→ Datos proporcionados:
==========

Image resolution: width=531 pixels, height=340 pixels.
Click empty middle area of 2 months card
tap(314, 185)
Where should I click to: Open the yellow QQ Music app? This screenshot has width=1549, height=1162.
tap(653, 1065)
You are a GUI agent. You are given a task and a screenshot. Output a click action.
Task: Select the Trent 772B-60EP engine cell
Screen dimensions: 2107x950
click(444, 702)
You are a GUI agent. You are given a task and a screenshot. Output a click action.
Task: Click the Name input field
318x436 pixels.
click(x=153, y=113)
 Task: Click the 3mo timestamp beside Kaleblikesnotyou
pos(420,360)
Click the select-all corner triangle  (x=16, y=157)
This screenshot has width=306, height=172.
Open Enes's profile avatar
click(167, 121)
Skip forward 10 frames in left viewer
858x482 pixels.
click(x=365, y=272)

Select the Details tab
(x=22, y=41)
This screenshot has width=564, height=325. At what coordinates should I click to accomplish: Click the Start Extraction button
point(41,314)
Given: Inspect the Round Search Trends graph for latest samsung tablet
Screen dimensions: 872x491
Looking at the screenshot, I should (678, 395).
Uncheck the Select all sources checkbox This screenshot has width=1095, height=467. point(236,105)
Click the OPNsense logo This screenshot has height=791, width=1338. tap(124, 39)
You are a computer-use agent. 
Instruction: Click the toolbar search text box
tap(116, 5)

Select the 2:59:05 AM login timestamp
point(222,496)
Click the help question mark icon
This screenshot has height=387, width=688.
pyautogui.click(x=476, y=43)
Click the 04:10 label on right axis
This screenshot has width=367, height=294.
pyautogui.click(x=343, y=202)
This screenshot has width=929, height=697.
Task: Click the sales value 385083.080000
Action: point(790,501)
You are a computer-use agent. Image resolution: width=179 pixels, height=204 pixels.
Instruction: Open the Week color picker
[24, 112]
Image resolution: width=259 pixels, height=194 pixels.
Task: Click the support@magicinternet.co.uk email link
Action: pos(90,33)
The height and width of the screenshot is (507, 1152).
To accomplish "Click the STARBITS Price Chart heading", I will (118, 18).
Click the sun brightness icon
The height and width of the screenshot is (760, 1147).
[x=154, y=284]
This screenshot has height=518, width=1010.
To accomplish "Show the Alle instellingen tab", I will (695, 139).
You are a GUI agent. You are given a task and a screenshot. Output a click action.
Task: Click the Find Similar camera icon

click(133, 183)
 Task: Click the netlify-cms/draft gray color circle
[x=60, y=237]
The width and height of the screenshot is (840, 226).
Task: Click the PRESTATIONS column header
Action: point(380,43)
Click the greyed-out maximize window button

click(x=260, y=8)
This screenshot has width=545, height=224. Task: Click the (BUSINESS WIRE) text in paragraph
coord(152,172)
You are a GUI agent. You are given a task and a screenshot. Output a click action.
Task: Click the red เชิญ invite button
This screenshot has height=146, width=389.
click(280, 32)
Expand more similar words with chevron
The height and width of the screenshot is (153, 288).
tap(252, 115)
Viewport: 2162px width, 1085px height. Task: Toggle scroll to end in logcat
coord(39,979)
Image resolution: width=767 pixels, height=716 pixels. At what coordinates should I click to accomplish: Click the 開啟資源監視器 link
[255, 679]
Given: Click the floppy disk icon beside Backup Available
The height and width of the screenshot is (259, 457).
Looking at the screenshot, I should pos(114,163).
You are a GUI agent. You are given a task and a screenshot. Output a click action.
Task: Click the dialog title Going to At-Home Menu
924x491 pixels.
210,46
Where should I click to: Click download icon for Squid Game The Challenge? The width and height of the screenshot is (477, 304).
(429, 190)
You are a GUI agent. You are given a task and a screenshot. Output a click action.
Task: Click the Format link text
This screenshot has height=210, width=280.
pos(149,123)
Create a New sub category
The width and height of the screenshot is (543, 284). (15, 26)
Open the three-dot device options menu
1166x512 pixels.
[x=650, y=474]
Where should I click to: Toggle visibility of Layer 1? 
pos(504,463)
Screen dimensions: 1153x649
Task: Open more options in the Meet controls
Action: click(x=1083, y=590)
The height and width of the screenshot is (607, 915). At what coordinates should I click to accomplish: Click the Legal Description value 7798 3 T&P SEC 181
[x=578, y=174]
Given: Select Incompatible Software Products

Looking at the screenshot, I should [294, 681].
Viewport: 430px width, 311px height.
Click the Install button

==========

Copia tal cual las líneas de los ítems, comenzando por la primera y terminando en la que contiene "point(222,496)", ambas incluidas.

→ Resultado del ejercicio:
Image resolution: width=531 pixels, height=340 pixels.
Click empty middle area of 2 months card
tap(314, 185)
Where should I click to: Open the yellow QQ Music app? This screenshot has width=1549, height=1162.
tap(653, 1065)
You are a GUI agent. You are given a task and a screenshot. Output a click action.
Task: Select the Trent 772B-60EP engine cell
Screen dimensions: 2107x950
click(444, 702)
You are a GUI agent. You are given a task and a screenshot. Output a click action.
Task: Click the Name input field
318x436 pixels.
click(x=153, y=113)
 Task: Click the 3mo timestamp beside Kaleblikesnotyou
pos(420,360)
Click the select-all corner triangle  (x=16, y=157)
This screenshot has width=306, height=172.
Open Enes's profile avatar
click(167, 121)
Skip forward 10 frames in left viewer
858x482 pixels.
click(x=365, y=272)

Select the Details tab
(x=22, y=41)
This screenshot has width=564, height=325. At what coordinates should I click to accomplish: Click the Start Extraction button
point(41,314)
Given: Inspect the Round Search Trends graph for latest samsung tablet
Screen dimensions: 872x491
Looking at the screenshot, I should (678, 395).
Uncheck the Select all sources checkbox This screenshot has width=1095, height=467. point(236,105)
Click the OPNsense logo This screenshot has height=791, width=1338. tap(124, 39)
You are a computer-use agent. 
Instruction: Click the toolbar search text box
tap(116, 5)

Select the 2:59:05 AM login timestamp
point(222,496)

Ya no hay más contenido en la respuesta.